Before joining the Guardian, Joseph was Editor and Publisher of the weekly newspaper Black Briton, and prior to that he was Assistant Editor at The Voice newspaper.
He tweets at @josephharker
Matt Walsh is the head of the School of Journalism, Media and Culture at Cardiff University. He moved into academia after more than 20 years as a working journalist in broadcast and digital media. In 1999, He joined ITN as a radio reporter from the BBC and rose to become Deputy Editor of the ITV News Channel, where he worked on stories such as 9/11 and the Iraq War. In 2006, he moved to The Times to set up its multimedia journalism department. Matt has also worked internationally with the Thomson Reuters Foundation and Al Jazeera. He continues to work closely at the nexus of academia and industry as a trustee of journalism training charities and on the Standards Code committee for IMPRESS.
Dr. Glenda Cooper is the deputy head of the journalism department and BA programme director at City University of London. She is the author of Reporting Humanitarian Disasters in a Social Media Age (Routledge, 2018) and co-editor of Humanitarianism, Communications and Change (Peter Lang, 2015). Prior to City she worked as a staff editor and reporter at The Independent, Daily Mail, Sunday Times, Daily Telegraph and as a correspondent for the BBC News Channel and Radio 4. She was the Laurence Stern Fellow at the Washington Post where she covered 9/11 and was the Guardian Research Fellow at Nuffield College, Oxford.
Paul Davies recently retired after a career of more than 50 years in print, radio and television journalism. He served an apprenticeship with newspapers in the Southport Visitor group in the North West of England and helped launch the commercial radio station Radio City in Liverpool in 1974 but is best known for the 39 years as a senior correspondent with ITN.
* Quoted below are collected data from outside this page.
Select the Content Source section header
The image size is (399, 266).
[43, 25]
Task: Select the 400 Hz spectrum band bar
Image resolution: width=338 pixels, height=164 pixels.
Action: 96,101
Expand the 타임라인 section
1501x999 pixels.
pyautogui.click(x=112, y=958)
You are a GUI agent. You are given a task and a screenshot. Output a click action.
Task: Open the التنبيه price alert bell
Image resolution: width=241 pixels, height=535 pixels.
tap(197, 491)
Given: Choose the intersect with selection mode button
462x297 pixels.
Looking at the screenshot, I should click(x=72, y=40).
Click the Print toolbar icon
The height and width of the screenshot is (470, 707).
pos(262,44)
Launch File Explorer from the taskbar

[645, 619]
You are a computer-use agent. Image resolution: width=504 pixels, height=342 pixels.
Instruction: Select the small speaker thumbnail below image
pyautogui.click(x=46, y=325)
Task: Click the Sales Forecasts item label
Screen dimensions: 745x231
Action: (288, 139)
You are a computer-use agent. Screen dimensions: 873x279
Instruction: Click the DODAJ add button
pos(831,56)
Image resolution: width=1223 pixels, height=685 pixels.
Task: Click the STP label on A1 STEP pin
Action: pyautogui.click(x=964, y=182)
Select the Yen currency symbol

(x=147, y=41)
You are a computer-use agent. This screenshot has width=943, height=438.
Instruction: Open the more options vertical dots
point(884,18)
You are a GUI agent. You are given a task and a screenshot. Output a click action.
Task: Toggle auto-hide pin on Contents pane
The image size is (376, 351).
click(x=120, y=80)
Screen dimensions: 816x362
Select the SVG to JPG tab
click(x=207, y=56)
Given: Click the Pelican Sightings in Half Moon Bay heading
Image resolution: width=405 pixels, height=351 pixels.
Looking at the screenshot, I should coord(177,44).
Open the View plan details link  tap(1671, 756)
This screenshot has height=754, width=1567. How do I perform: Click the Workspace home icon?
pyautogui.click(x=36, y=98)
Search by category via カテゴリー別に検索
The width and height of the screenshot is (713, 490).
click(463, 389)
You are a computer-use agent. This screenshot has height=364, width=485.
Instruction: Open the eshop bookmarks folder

His time working for ITN's foreign desk coincided with upheaval in the world and much of it was spent reporting from conflicts particularly in the aftermath of the collapse of the old Soviet empire. His frontline assignments included reporting from the inside of sieges in places like Kabul, Sarajevo , Bucharest and Dubrovnik and were recognised with multiple honours of his own. In 1993 he was awarded the OBE by Queen Elizabeth II for services to broadcast journalism.
Alan Rusbridger is the editor of Prospect and the former head of Lady Margaret Hall, Oxford. During his time as Editor in Chief of the Guardian, from 1995 to 2015, he oversaw the digital transformation of the paper to a world-leading digital news organisation. Investigations into WikiLeaks, tax avoidance, phone hacking and the Snowden revelations won numerous awards, including the 2014 Pulitzer Prize for public service. He is the co-author of the BBC drama, Fields of Gold and wrote the books: Breaking News and News and How to Use it.
Together with Lionel Barber, he co-hosts the podcast Media Confidential on Prospect.